The Power of the Surname

By Santosh Desai,

The power of a surname is never more evident than in the case of the most famous surname in India. As if being Nehrus was not enough, Indira Priyadarshini's marriage to Feroze Gandhi, gave the family a surname unsurpassed in political import. The Nehru-Gandhi moniker conflates the two towering giants from India's freedom struggle, and showers an implicit legitimacy on the family. It is impossible to ascertain what role the surname plays in the tacit right that members of the family get conferred with to rule this country, but it is safe to say that it does play a significant if unconscious part.

And yet, just as some surnames radiate this mysterious power, in a more general sense, what value does this institution provide today? Everyone needs a name for the purposes of identification, but do all of us really need surnames in this day and age? It is easy to see why the institution was needed in earlier days, when society was organized on the basis of where one came from but what value does it have today when we are known not so much by our past but by our present?

The institution of the surname is a fascinating one for it exists as a form of social address, by virtue of which one is located in the social universe we inhabit. The name is who we are, the surname a sign of where we come from and what we are a part of. If the name is the house number, the surname is the name of the locality in which the house is situated. The surname tells us that we not alone, it reminds us of the fact that we are a part of a continuing chain of life and recalls that philosopher Alan Watts said about not coming into this world but out of it. In addition, depending on different customs, the surname provides others with clues about where we are placed in this world by way of occupation, our place of origin, the father's name and so on.

Today, in many parts of the world, the 'family name' has stopped conveying any meaningful information whatsoever. Does the name Smith in the US really tell us anything about the antecedents of the family? The utility of the surname was apparent at a time when clans grew beyond a certain size and a system of sub-classification was required. It helped anchor individuals in a larger collective and helped identify one's origins, which played a significant roles in key social institutions like employment and marriage. But now that the notion of a clan is no longer our primary mode of social organization, and given that the effective size of what we call 'family' has come down dramatically in a post nuclear family world, do we still need the surname?

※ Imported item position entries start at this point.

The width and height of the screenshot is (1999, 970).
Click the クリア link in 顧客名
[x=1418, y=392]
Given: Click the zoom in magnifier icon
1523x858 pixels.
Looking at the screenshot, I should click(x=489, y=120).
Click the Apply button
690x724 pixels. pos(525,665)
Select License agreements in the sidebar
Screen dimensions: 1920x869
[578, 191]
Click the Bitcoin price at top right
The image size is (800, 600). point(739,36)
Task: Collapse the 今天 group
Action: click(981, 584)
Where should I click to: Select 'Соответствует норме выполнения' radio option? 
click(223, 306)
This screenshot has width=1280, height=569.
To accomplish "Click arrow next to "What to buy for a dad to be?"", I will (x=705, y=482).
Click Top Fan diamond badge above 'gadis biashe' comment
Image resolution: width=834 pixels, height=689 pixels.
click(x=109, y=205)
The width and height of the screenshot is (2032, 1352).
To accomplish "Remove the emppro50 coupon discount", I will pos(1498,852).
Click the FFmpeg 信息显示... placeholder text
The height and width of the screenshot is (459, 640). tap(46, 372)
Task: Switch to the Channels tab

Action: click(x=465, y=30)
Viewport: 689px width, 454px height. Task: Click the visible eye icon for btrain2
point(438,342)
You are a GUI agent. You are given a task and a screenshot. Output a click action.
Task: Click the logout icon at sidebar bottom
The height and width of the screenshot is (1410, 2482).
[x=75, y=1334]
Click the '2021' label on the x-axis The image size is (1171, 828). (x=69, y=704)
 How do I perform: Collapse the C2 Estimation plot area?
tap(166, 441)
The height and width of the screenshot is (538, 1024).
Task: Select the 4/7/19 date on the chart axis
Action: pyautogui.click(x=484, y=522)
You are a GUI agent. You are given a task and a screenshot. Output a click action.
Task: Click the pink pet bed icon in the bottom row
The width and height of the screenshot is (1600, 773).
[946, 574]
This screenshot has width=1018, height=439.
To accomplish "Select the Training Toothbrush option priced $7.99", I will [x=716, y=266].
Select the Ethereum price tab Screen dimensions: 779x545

Of course, in India, the surname continues to be quite useful in terms of the information it conveys. We can most often tell the caste and the origins of a person by his name and in some parts of India even identify the village he comes from. For all our current avowed aversion to the caste system, our primary identity continues to be driven by our caste names. And while there is a part of India where the surname is no longer used as a relevant piece of information and becomes an extended form of one's first name, there is a much larger part where the surname continues to act as the primary signifier of one's identity. The individual is part of the collective, a variation on a theme.

And while one could argue that the influence of the caste system will never wane till we attach family names to our own, it is worth noting that even in the West, the surname continues to be used in spite of its seeming redundancy. With the change in gender equations, we are seeing more complex surname architectures at work, with the rise in hyphenated surnames as more women retain their maiden names. Revealingly, we choose to live with this unwieldiness rather than question the institution of the surname in the first place.

The surname today gets used more as a device to erase the unique nature of an individual. We often summon people by the surname in places like a school, the military or an office. It somehow seems more appropriate to avoid the first name , for that signifies that one knows the individual personally. In these institutions, the individual is primarily a student, colleague or soldier rather than a unique human being. The surname becomes in this instance a counterpoint to the first name, and is used more as a mark of identification rather than uniqueness.

Perhaps for all the drive towards individualism, nothing terrifies us more than the idea that we are truly individual. To be alone in the world, to have come from nowhere and to leave behind nothing that we can put a name to is a thought of unbearable isolation. We need surnames because we need our past, not as a memory but something we live inside of. Our surname creates a little world into which we can snuggle up, however unconsciously. We need surnames because otherwise we would be nothing but individuals and that can be very lonely indeed.